───── Available data

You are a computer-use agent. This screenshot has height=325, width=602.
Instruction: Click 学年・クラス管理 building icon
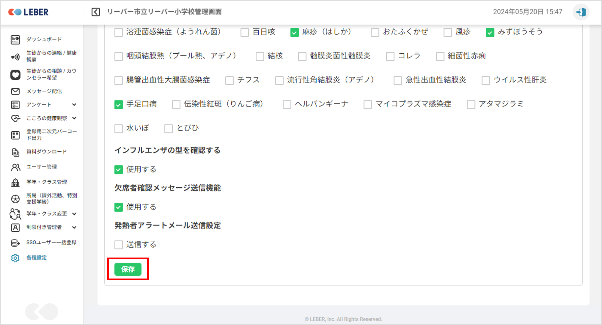(15, 182)
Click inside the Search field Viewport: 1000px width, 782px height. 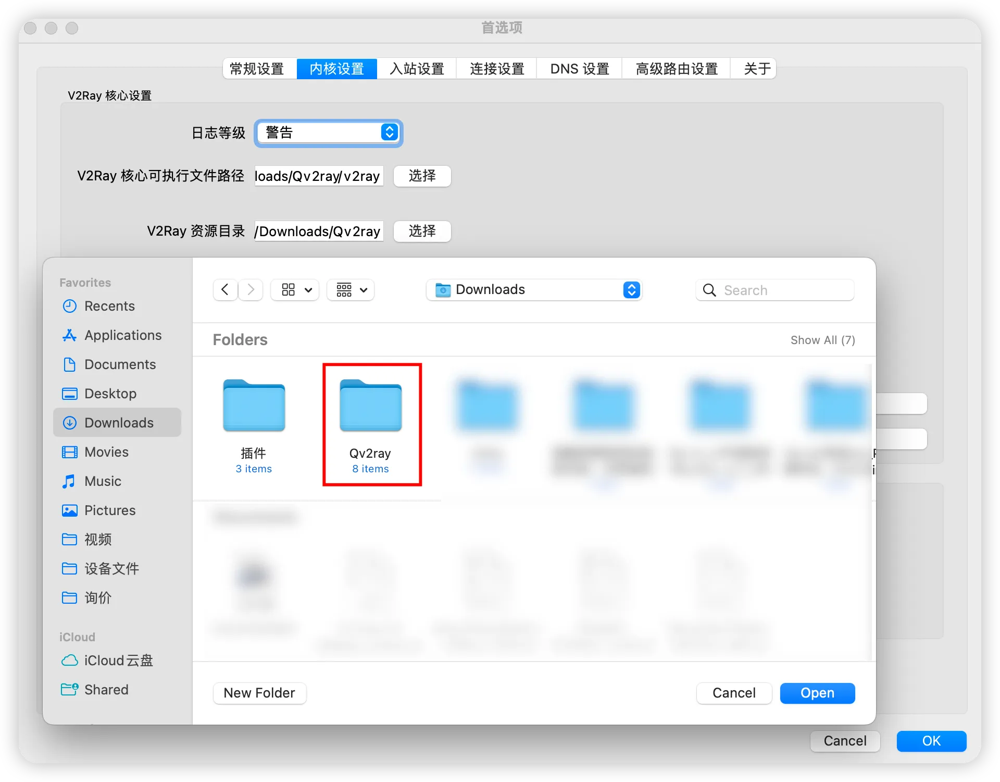point(774,290)
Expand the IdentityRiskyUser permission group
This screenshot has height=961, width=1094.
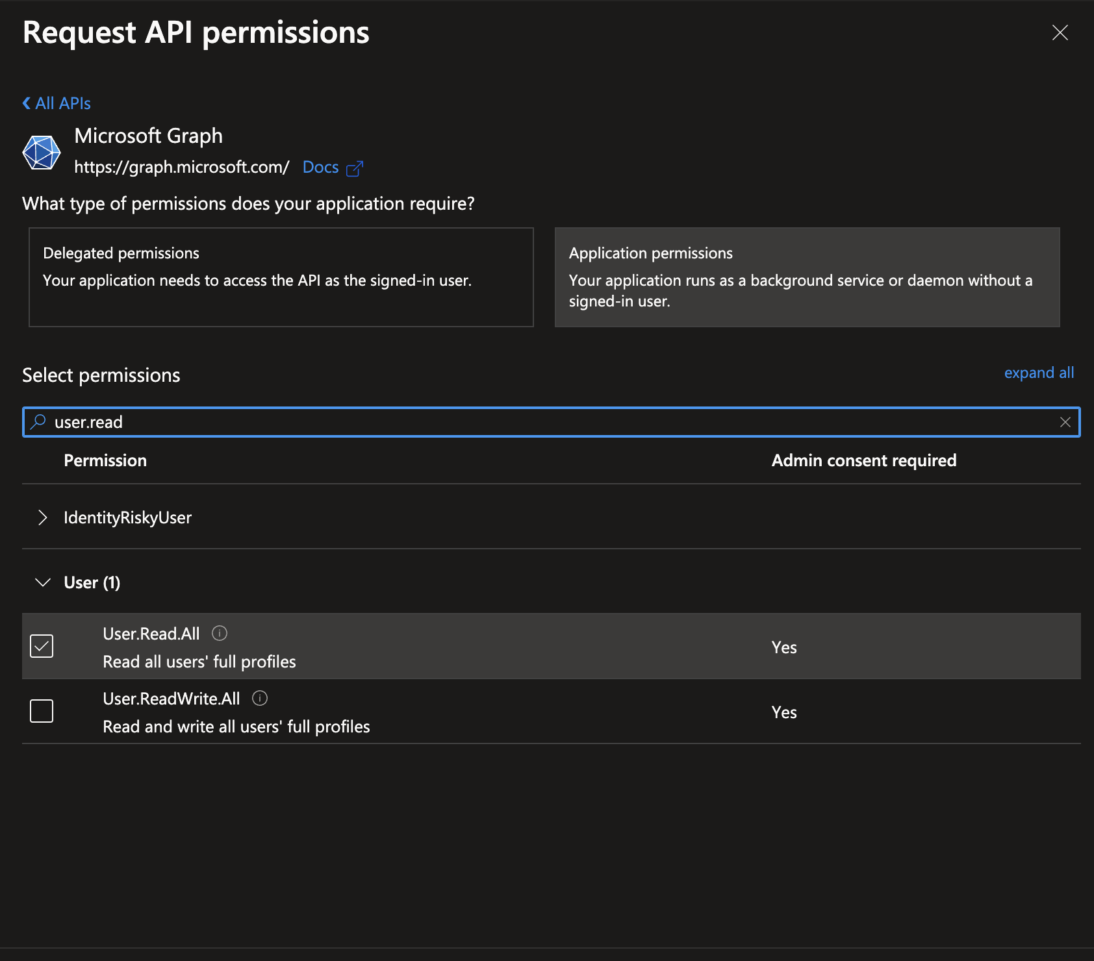click(43, 518)
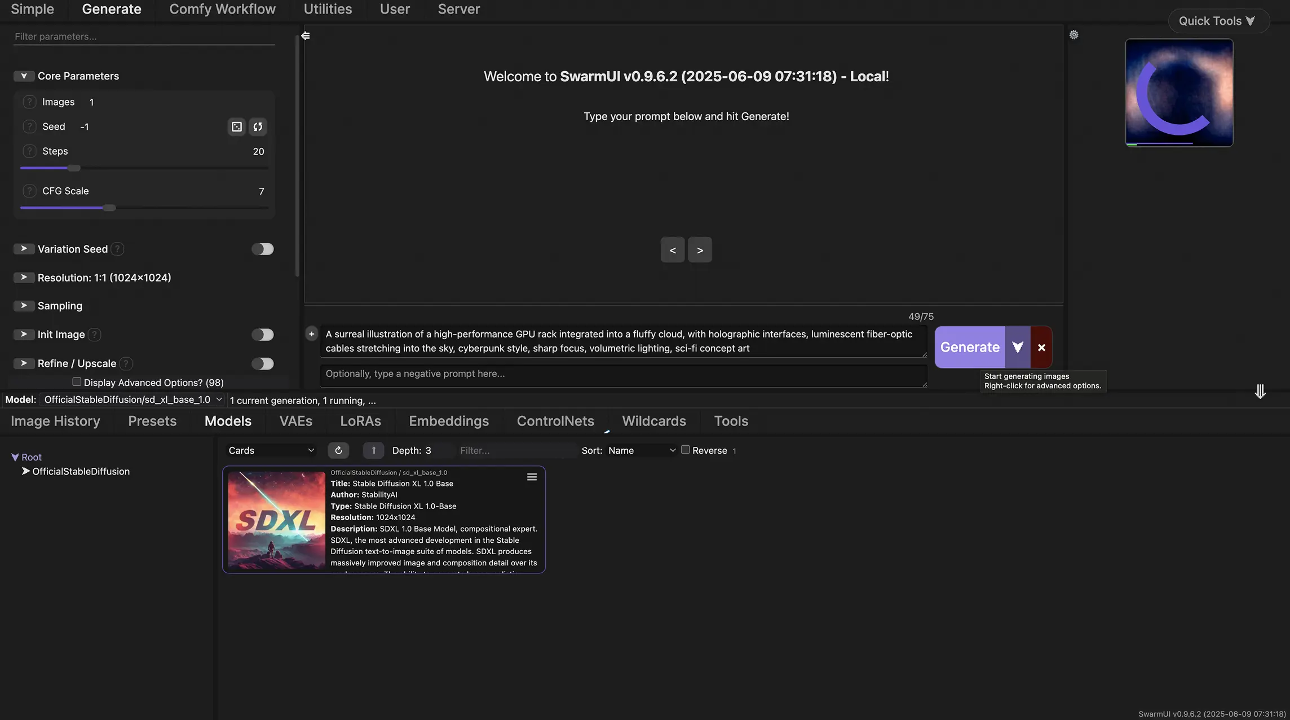Click the red interrupt X button
The width and height of the screenshot is (1290, 720).
(x=1041, y=348)
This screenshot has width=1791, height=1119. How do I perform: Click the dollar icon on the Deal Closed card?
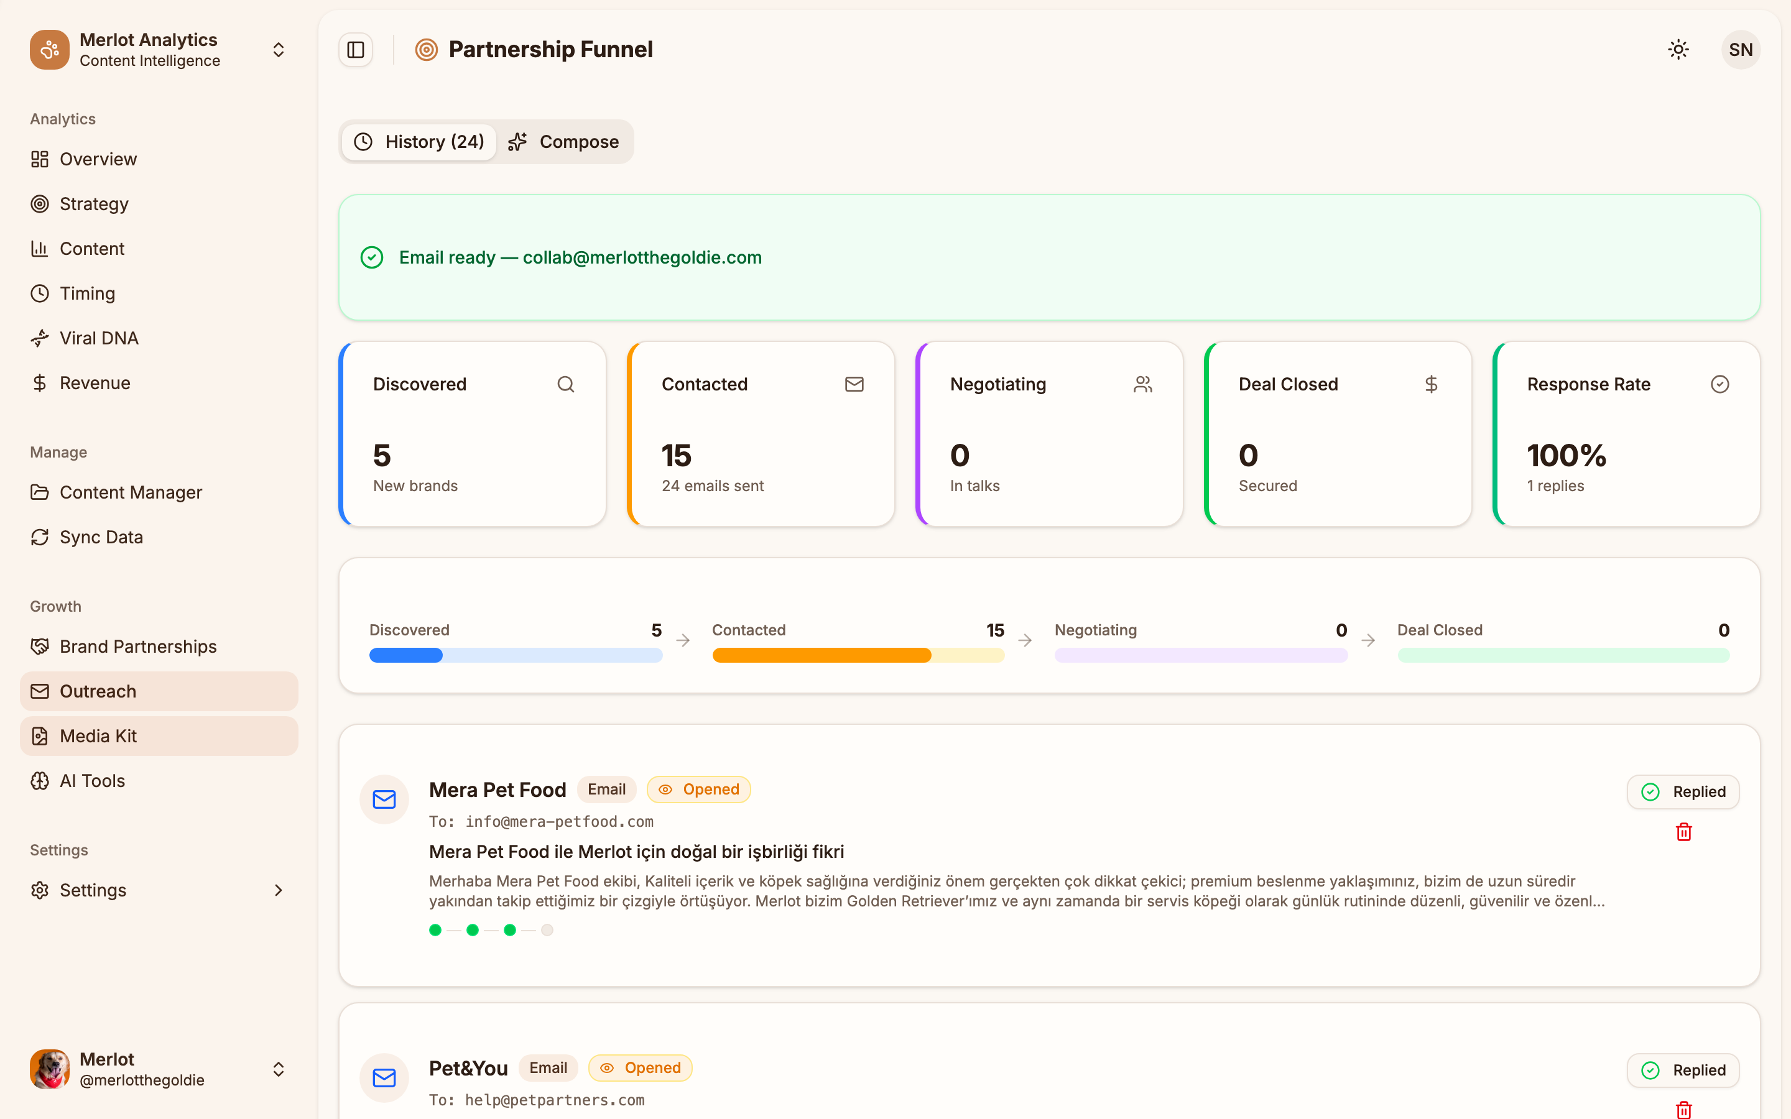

──────────

(Aim of the exercise): Leave every picture out and copy precisely the lines from the one containing "Expand the IdentityRiskyUser permission group" through the last line of the data above, both ends included.

(Answer box):
Expand the IdentityRiskyUser permission group
This screenshot has height=961, width=1094.
click(43, 518)
Click the red interrupt X button
The width and height of the screenshot is (1290, 720).
(x=1041, y=348)
This screenshot has width=1791, height=1119. How do I perform: Click the dollar icon on the Deal Closed card?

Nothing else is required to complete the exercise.